Does this mean we should not contest for the faith delivered once and forever to the saints (see Jude 1.3-4)? No. But it does mean that our conversations about the faith, especially when they touch on matters about which we disagree, needs to be entered into with great care. Absent this care, and at times even with it, we can too easily lose our balance. As I told someone just this weekend, it is a sin to just be smart, even as it is a sin to turn our back on the great intellectual tradition of the Church.

We need to find a point of balance least we sacrifice one virtue for another and thereby sink into a life of vice cloaked in godliness but devoid of it.
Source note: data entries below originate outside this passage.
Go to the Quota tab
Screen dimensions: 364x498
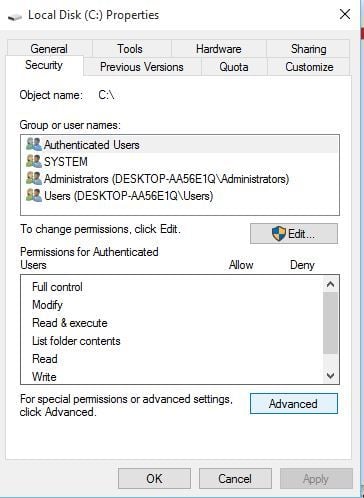(x=234, y=67)
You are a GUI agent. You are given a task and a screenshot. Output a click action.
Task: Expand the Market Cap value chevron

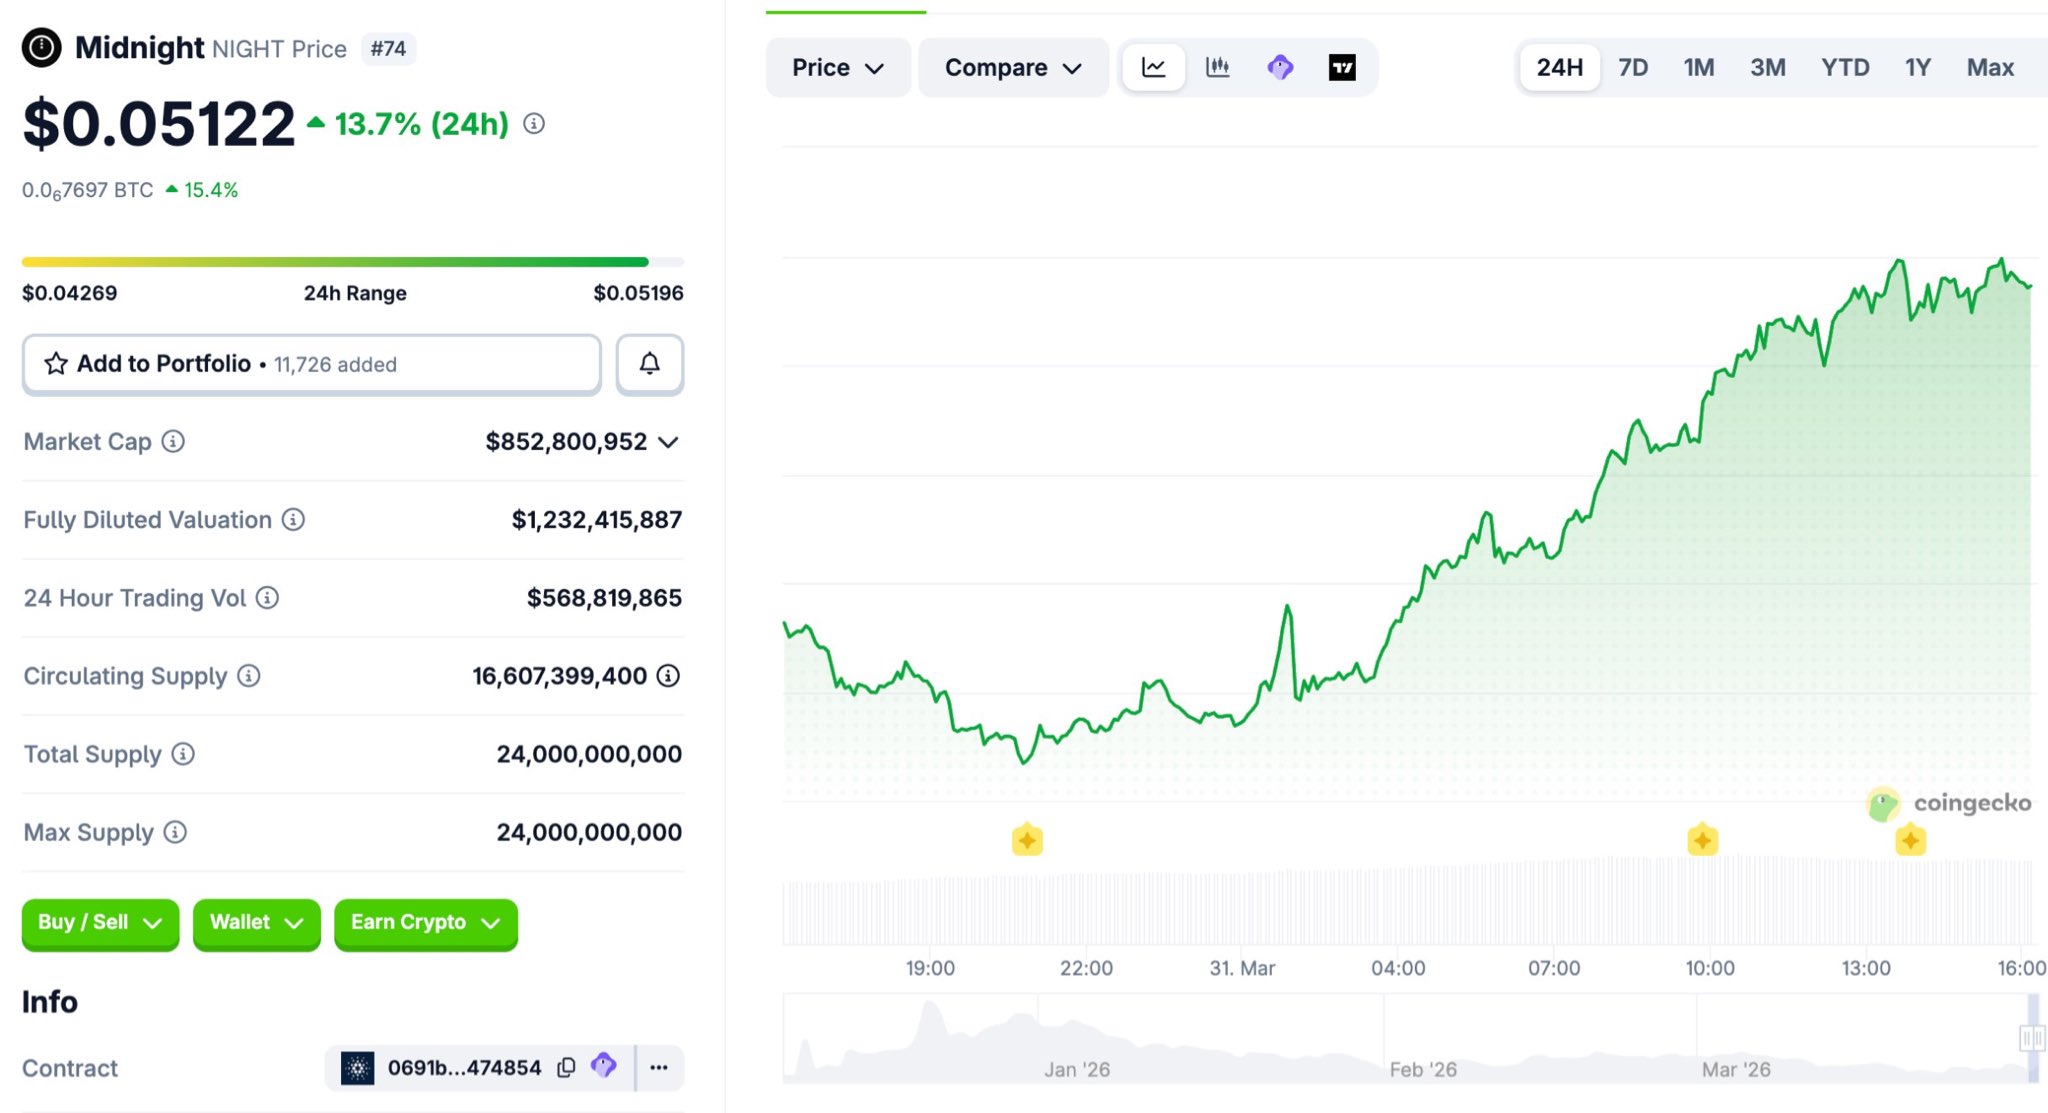[x=669, y=442]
If we are to engage each other about our disagreements, and for reasons of charity and practicality we must, we must do so in a manner that fosters godliness in ourselves and those with whom we dispute. This I think is not only an imperative in ecumenical dialog, but also in our internal conversations with the others members of the Church.

Often, to take one example near and dear to my heart (and which I mentioned in my interviews for faculty positions at both St Vladimir's Orthodox Theological Seminary and Holy Cross Greek Orthodox School of Theology), our conversations in parishes do not have little if, anything, to do with godliness. How many of us are better off as a result of our conversations about the things we disagree over? Is a growth in godliness, for myself and the person I'm speaking with, even a concern? Or is it more a matter of proving that I'm right, or at least that you are wrong?

Paul reminds us that divisions are inevitable in the Church. But he also reminds us that the occasion of these divisions, the occasion of our disagreements, will also reveal who among us is really faithful to Christ (see 1 Corinthians 11:19).

I wonder how often in my conversations with others, and especially when we disagree, I reveal myself faithful to Christ? And I wonder, and especially when I'm in the right, how often do I serve the growth in holiness of the person with whom I am arguing?

Like I said, Patriarch John's words have got me thinking.